ここまで読まれたかたは、「政官財の癒着」という言葉のイメージもありますので、癒着=悪いこと、という印象が強まったと思います。しかし、それは誤解です。癒着というのは手術によってできた傷口を塞ぐために必要な生体反応が起こった結果なのです。言いかえると、手術を受けて傷口がのりづけされるときに、のりがはみ出してしまい、そのために腸と腸または腸と傷口がくっついてしまったという結果であって、癒着という反応が悪いわけではないのです。「癒える」ときに「接着」するから癒着なのです

 体の中でおきることには全て意味があります。それがときには良い結果を生む場合もあるし、悪い結果につながることもあります。しかし、それは体が生きよう、治ろうとして頑張った結果なのです。だから「なぜこんなことになったのだ」と落ち込まないでください。人間はいくら「死にたい」と念じても心臓の鼓動を止めることは出来ません。逆に「生きたい」と念じても停止した心臓を動かすことはできません。精神が、肉体という場を借りて、生かして頂いている存在が人なのです。ですから、癒着肉体が治ろうとして頑張った結果なのだと解釈してあげてください。そして、頑張ったけれど余分に癒着を起こしてしまった肉体を食事療法や薬でサポートして、元気に長生きさせていただくという考え方で病気を捉えて欲しいと思います。

 開腹手術を受けた方の食事に関する注意事項は、一度にたくさん食べ過ぎないことが重要です。なぜかというと、癒着があると腸の動きに制限が加わるため、一度に処理できる食べ物の量もおのずと決まってしまうからです。道路にたとえると、一定の交通量なら渋滞を起こしませんが、車が増えると流れが詰まります。それとおなじです。
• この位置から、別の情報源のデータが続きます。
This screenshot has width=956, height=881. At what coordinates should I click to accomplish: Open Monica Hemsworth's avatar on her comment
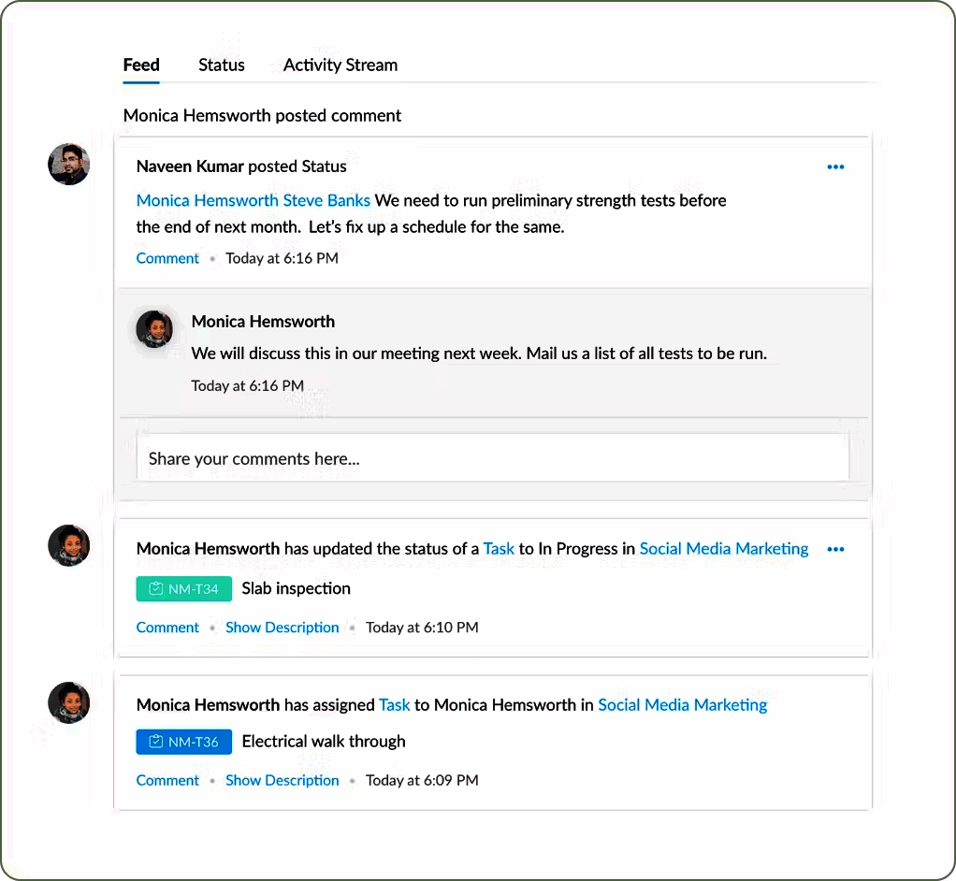[x=153, y=329]
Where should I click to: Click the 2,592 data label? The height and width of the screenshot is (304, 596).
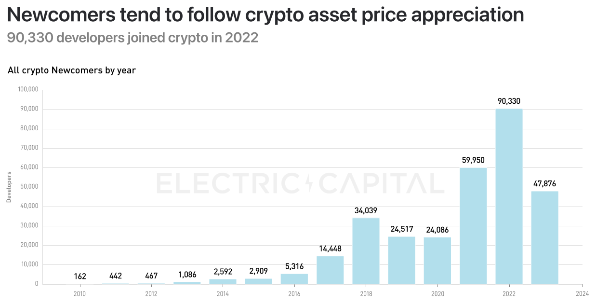(223, 272)
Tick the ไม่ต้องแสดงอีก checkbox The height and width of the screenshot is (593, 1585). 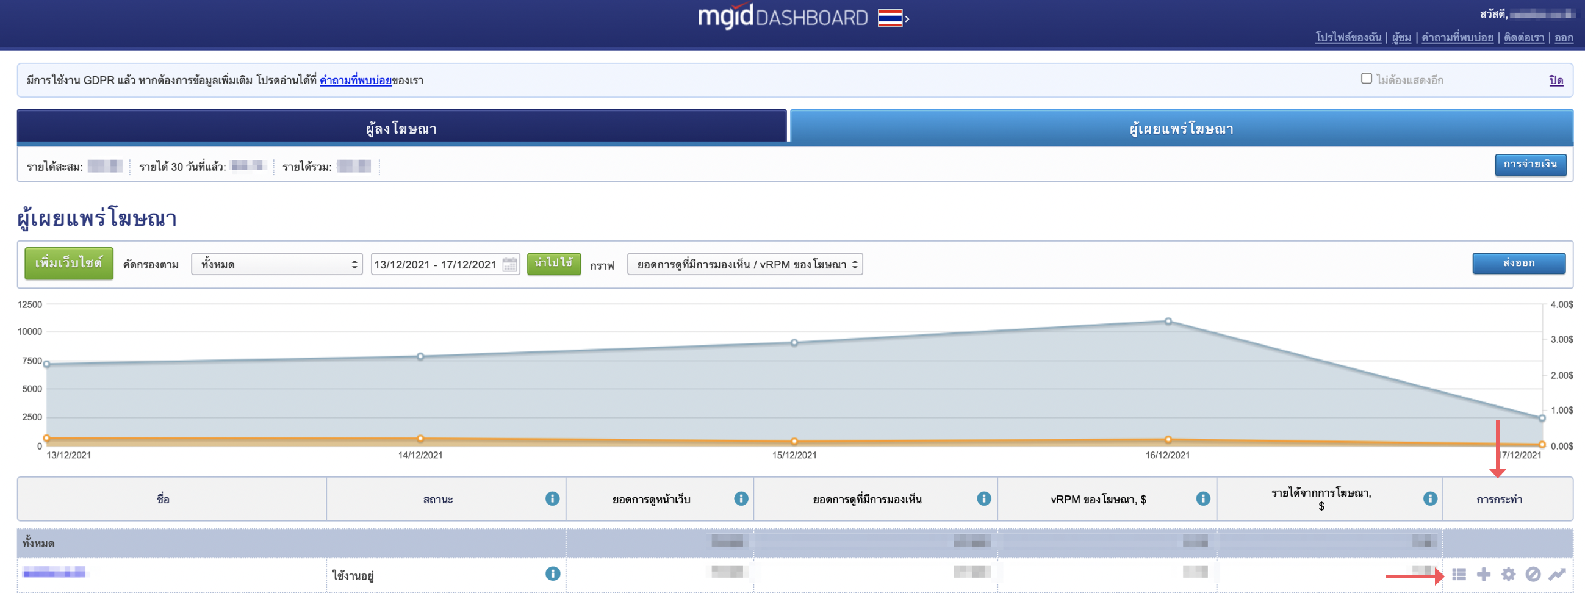click(1367, 79)
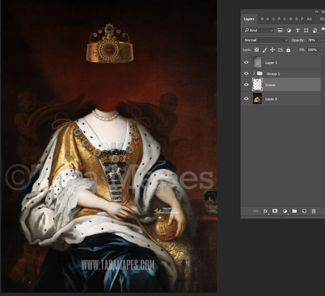Select the Crown layer thumbnail

click(x=258, y=84)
したがって、満腹の食事を3食ではなく、腹7分目にして4食いただくことをお勧めします。

 また、海藻、キノコ類、イモ類も控えたほうがよいでしょう。これらの食品は食物繊維が多いので、普通の人が食べれば便通をよくしてくれますが、腸に癒着がある方の場合は食物繊維が腸の動きの悪いところで渋滞をおこして腸閉塞を発症する場合があります。少量なら問題ありませんが、人並みにたべることは避けたほうが良いと思われます。

 薬は、便通が一定になるように便秘薬をご自分にあうように調節されるとよいでしょう。癒着の程度や消化力は十人十色ですから、これを飲めばよいという特効薬はありません。それゆえ、何を飲めばよいのか、毎日排便がないと悪いのではないかと、悩んでしまう方もあると思いますが、極論すれば腸閉塞にならないことを目標にすればよいのです。日々の便の硬さや出方をみたうえで、食事や薬を医師と相談しながら調節する余裕は十分にあります。時間をかけてご自分にあった調整法を見つけてください。